マブーブール・ラーマン商務長官は、「EPA締結に向けた交渉開始の提案書を提出し、意見聴取のための省庁間会合も開催した。EUとはGSPとEPAの双方の交渉を進めている」と述べた。

しかし、業界のリーダーや専門家は交渉を加速させる必要があると主張している。

「バングラデシュは、ぎりぎりまで先送りすることなく、免除を求めることを含め、真剣な交渉を開始する必要がある。専用の作業委員会を直ちに設置すべきだ」とラザケ氏は提言した。

一方で、現在バングラデシュの資格を剥奪しているセーフガード条項の免除を求めるロビー活動が不可欠だと警告する者もいる。

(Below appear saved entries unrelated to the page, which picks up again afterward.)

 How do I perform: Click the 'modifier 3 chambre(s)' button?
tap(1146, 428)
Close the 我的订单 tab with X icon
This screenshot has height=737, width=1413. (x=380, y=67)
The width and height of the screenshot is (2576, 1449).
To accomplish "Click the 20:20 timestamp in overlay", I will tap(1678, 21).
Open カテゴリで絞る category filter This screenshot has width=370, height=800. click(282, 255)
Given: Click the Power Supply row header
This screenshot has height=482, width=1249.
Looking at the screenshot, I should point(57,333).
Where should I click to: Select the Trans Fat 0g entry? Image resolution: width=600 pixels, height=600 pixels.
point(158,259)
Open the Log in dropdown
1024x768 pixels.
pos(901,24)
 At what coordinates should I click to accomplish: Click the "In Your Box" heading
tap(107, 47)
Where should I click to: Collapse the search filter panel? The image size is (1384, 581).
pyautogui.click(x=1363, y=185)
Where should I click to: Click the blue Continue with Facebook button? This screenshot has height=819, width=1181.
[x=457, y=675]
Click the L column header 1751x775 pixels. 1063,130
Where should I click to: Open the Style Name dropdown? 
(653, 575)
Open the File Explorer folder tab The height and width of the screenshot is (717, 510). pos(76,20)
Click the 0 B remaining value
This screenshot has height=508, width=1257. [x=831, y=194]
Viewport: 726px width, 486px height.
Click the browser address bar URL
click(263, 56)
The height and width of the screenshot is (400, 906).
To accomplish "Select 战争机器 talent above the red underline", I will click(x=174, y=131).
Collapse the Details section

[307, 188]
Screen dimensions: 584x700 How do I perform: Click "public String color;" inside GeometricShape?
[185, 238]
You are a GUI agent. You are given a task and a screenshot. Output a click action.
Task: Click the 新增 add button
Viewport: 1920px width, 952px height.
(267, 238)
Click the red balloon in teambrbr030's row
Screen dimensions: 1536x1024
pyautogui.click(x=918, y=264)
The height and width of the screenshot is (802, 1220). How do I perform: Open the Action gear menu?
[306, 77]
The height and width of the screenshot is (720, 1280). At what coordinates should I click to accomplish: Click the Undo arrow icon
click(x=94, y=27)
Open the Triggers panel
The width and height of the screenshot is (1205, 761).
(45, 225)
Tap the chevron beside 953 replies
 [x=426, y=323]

BGMEA会長のマフムード・ハサン・カーン氏は、「6%と37%の基準が撤廃されなければ、バングラデシュの衣料品産業は恩恵を受けられないでしょう。私たちはバイヤーフォーラムの会合でこの問題を何度も提起し、政府にも注意喚起してきました。ユーロチャムもこの問題に積極的に取り組んでいます」と述べた。

同氏はまた、協会は政府、国際貿易パートナー、外交官らと協議し、LDCの移行期間を少なくとも6年間延長するとともに、EUとのGSP交渉についても議論していると述べた。

バングラデシュ欧州連合商工会議所(ユーロチャム)のヌリア・ロペス会長は、後発開発途上国(LDC)の移行期間延長とGSP(一般特恵関税)の推進の緊急性を強調した。「EUとのGSP交渉を継続することは、EPAの締結よりも有益である。」

バングラデシュ貿易関税委員会の元委員、モスタファ・アビド・カーン氏は、「新たなGSP規則はまだ草案段階であり、バングラデシュはEUと交渉し、セーフガード条項の緩和または免除を求める余地がある。バングラデシュは、GSPの取得かEPAの締結という2つの選択肢に焦点を当て、直ちに交渉を開始すべきだ」と述べた。

EPA交渉はより容易かつ迅速である一方、GSPは全ての条件を満たすのにより多くの時間を要する。バングラデシュはGSPを獲得すれば、中所得国になるまで同制度に基づく貿易上の利益を享受できるが、2032年までに中所得国になる可能性があり、その場合、その地位を失うリスクがある。